Document passage

** Begin **

8. BRAHMACHARYA—II
After full discussion
and mature deliberation, I took the vow in 1906. I had not shared my thoughts
with my wife until then, but only consulted her at the time of taking the
vow. She had no objection. But I had great difficulty in making the final
resolve. I had not the necessary strength. How was I to control my passions?
The elimination of carnal relationship with one's wife seemed then a strange
thing. But I launched forth with faith in the sustaining power of God.
As I look back upon the twenty
years of the vow, I am filled with pleasure and wonderment. The more or
less successful practice of self-control had been going on since 1901.
But the freedom and joy that came to me after taking the vow had never
been experienced before 1906. Before the vow I had been open to being overcome
by temptation at any moment. Now the vow was a sure shield against temptation.
The great potentiality of brahmacharya daily became more and more
patent to me. The vow was taken when I was in Phoenix. As soon as I was
free from ambulance work, I went to Phoenix, whence I had to return to
Johannesburg. In [=within] about a month of my returning there, the foundation
of Satyagraha was laid. As though unknown to me, the brahmacharya
vow had been preparing me for it. Satyagraha had not been a preconceived
plan. It came on spontaneously, without my having willed it. But I could
see that all my previous steps had led up to that goal. I had cut down
my heavy household expenses at Johannesburg and gone to Phoenix to take,
as it were, the brahmacharya vow.

** End **

To do
Answer these questions about the passage on the brahmacharya vow:
(a) In what year was the vow taken?
(b) Where was the writer when the vow was taken?
(c) Since what year had the more or less successful practice of self-control been going on?
The material after this passage is separate from it.

Data shown
** Begin **

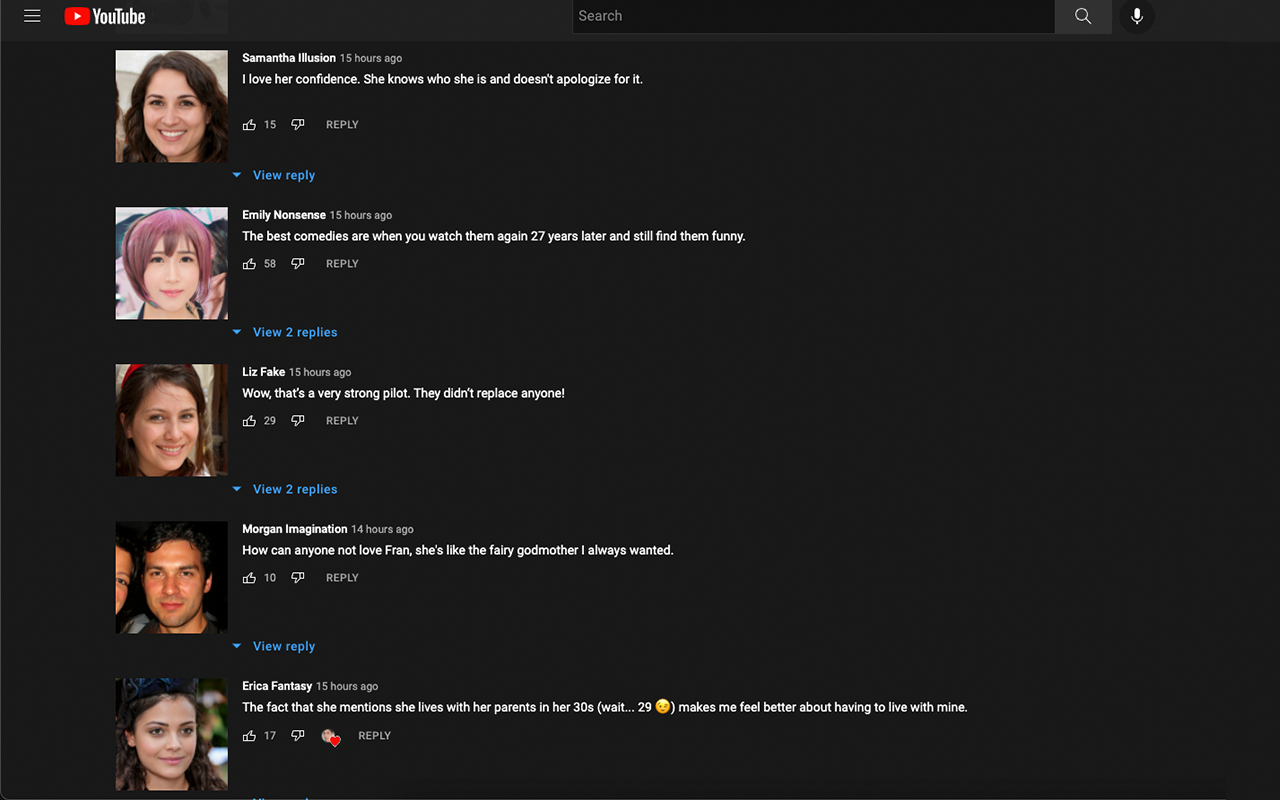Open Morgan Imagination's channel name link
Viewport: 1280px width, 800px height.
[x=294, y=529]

** End **
** Begin **

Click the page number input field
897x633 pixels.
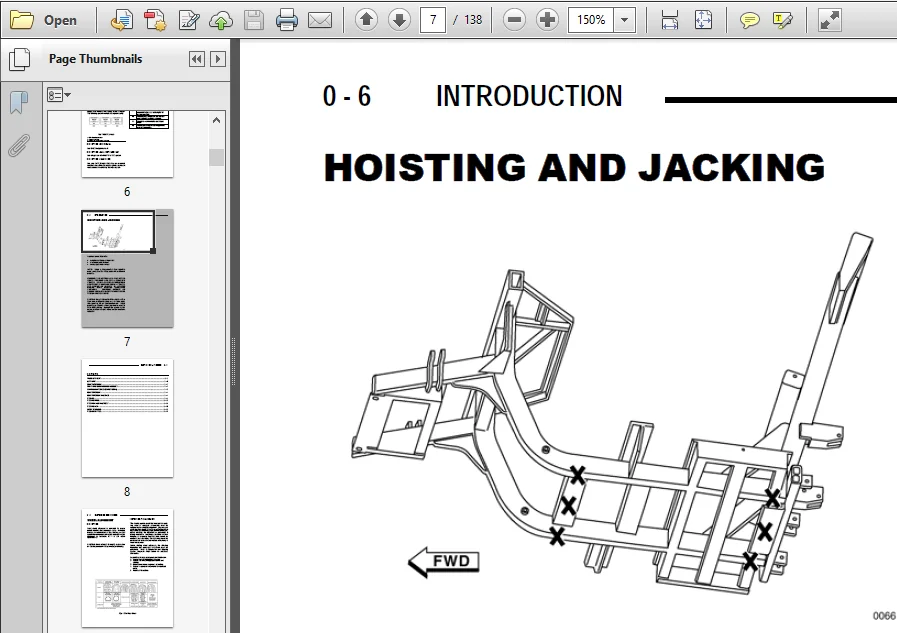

** End **

Answer to this exercise
(a) 1906
(b) Phoenix
(c) 1901